A arte de deslembrar pessoas

A vida apronta algumas coisas engraçadas, tolas, mas que até funcionam, mesmo parecendo bruxaria barata. (Ressaltando que há, sim, bruxaria cara, tão imprestável quanto.)
Entre essas subnaturalidades graciosas está o deslembramento de pessoas com as quais eu já tive alguma relação, profissional, pessoal, algo próprio do comum da vida, mas que não imprimiram em tinta de boa qualidade nenhuma bem-querência.
Não me refiro a esquecer nomes, situações, coisas repetíveis e inevitáveis, mas a desmanchar na memória gente cuja ausência nos faz tanto bem que nem notamos o próprio esquecimento. Lembrando que o mesmo deve acontecer com algumas pessoas em relação a nós. Ou será que fomos sempre os virtuosos da paróquia? Para todos, esquecer também é viver. A única exigência inegociável, por óbvio, é o afastamento físico entre as partes esquecíveis.

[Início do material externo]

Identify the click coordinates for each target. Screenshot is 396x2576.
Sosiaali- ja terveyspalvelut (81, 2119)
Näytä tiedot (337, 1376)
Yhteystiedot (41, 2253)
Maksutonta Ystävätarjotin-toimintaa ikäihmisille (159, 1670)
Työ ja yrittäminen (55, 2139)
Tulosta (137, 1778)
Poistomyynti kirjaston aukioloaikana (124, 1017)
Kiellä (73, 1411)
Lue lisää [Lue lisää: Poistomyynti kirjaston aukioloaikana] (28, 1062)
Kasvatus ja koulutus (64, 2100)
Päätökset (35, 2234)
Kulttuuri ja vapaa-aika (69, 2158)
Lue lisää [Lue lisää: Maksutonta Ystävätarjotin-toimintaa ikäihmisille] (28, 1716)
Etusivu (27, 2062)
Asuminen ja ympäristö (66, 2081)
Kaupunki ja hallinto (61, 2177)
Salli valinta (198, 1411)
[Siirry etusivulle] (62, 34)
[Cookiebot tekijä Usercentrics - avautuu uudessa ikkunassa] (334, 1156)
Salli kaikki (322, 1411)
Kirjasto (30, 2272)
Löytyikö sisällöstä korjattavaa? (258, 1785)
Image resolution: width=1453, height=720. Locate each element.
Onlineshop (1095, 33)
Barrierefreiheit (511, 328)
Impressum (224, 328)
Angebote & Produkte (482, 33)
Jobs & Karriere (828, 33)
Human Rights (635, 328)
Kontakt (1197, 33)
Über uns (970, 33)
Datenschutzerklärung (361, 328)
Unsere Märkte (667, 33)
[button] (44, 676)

Esta arte, assim definamos, está alguns degraus acima do desprezo e requer principalmente descuido, desinteresse pra valer. Nada que exija esforço psicológico ou contra-afetivo, porque se não for desse jeito, pode resultar exatamente no contrário.
Em A aldeia de Stepántchikovo, o velho Fiódor conta a história de um rapaz atormentado pela obrigação de nunca sonhar com “o boi branco”. E quanto mais ele se esforçava para esquecer o animal, nos minutos que antecediam o sono, mais o bicho lhe surgia alvo e assombrador em seus sonhos.
Esquecer não há de ser, aqui, querer não lembrar – é simplesmente deslembrar. Um desacontecimento tão importante quanto despercebido. Talvez por isso mereça mesmo o tratamento e a distinção de uma arte, embora seja uma arte que não se presta a despertar emoções – nem na plateia, nem mesmo no artista.
*Por Ricardo Mota
É até possível que você guarde algum talento nesse cenário de insinuante invisibilidade, desde que não seja do tipo que amarga rancores e se abastece neles, como se sua força vital dependesse do fel ou da bile a correr no sangue, quando esta erra fluidos e ductos.
Dou-me conta, hoje,  de que só me toco da existência de algumas pessoas se delas alguém me fala, cita os nomes ou lhes faz alguma referência. Fora isso, elas se tornaram – ou vão se tornando – imagens disformes, um ponto no meio do oceano “observado” em um voo transatlântico.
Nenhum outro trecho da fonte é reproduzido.